Some of Heese’s strongest themes are those related to the women’s issues of the time and how her strong female protagonists navigate the constrained and discriminatory societies in which they find themselves in. Whether it’s through the brave female pharaoh Hatshepsut in The Double Crown who ruled over Egypt for two decades, or the determined Empress Theodora in The Colour Of Power who climbed the ranks and went from public entertainer and high-class prostitute to empress, Heese expertly presents the past for its resonance with the present  and  provokes her readers into thought.



Colour and detail make for effortless reading about  eras long gone, although Heese is quick to point out that the seduction of details presents its own challenges.

 “I like to give a visually and sensually rich description of what’s going on, but it’s always driven by the story,” she confirms. “If a character is in a marketplace,  I need to know what would have been in the marketplace, what she would have been wearing, what she might have been eating and so it goes on.

“It’s tricky, because one can very easily get bogged down in it. There is such a thing as telling the reader too much, and it’s a great temptation when one has done a lot of research,” Heese says. “There are all of these lovely things you know and want to include, but it can cause the novel to sag, so it’s a fine line to tread.”

Heese is of the opinion that topics choose writers, not the other way around. While she has always been interested in Egypt (hence the decision to write about Hatshepsut), stumbling upon Theodora’s story was quite accidental. She happened to be sifting through various copies of old National Geographics at her local library when a beautiful Byzantine mother and child icon on one of the 1983 covers caught her eye.

“It’s a fascinating period that people don’t know a lot about it. Byzantium was the Eastern Roman Empire, and it went on for 1 000 years after the fall of the Western Roman Empire to the barbarians,”  Heese says. “Eventually it fell to the Ottoman Turks, but Byzantium is a bridge between the classical civilisation and more modern civilisation.”

Becoming an award-winning novelist might not be quite Heese’s youthful dream of making a career for herself as an actress, but  taking as long as five years to write both The Double Crown and The Colour Of Power (which, incidentally, comes with a sequel due to be published next year) cannot be anything else but a passion.

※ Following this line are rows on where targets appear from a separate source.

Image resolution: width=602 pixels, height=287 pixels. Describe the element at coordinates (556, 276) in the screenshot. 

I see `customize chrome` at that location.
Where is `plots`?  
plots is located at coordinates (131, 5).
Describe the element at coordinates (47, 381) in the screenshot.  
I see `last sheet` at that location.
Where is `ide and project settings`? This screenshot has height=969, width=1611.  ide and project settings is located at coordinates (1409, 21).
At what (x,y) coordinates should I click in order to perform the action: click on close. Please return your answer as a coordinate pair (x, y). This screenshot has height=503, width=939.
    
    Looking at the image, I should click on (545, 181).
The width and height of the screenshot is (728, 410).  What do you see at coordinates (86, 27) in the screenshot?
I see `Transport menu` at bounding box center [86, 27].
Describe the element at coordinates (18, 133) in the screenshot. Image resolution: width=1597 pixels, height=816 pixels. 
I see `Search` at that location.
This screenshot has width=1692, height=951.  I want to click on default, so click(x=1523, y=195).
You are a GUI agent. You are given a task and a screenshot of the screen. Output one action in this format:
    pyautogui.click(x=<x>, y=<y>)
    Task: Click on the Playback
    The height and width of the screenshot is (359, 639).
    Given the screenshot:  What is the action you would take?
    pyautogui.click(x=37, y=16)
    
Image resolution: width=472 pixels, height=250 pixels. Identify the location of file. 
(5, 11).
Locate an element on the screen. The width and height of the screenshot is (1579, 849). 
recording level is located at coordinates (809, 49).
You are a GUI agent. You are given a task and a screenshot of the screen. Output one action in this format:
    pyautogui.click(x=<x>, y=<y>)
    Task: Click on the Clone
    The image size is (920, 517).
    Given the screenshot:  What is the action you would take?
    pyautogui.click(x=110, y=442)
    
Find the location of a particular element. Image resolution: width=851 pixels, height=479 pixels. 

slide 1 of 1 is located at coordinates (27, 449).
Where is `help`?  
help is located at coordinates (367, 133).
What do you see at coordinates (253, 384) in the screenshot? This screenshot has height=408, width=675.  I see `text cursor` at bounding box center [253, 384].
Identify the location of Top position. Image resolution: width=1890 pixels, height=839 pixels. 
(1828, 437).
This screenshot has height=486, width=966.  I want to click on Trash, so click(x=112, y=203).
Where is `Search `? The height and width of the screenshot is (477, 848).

“It’s great fun,” Heese admits with a shy smile.  “Of course you do get tired, and it’s hard work, especially when you get stuck, but I love doing it and there’s more than enough scope in the facts that one doesn’t know for sure to allow one’s imagination to go wild.”



This article first appeared in CitiVibe in The Citizen on Thursday 14 July 2011.

The Colour Of Power (ISBN: 9780798152808) is on shelves now. Heese won the Commonwealth Writers’ Prize for Best Book in the Africa region in 2010 for The Double Crown.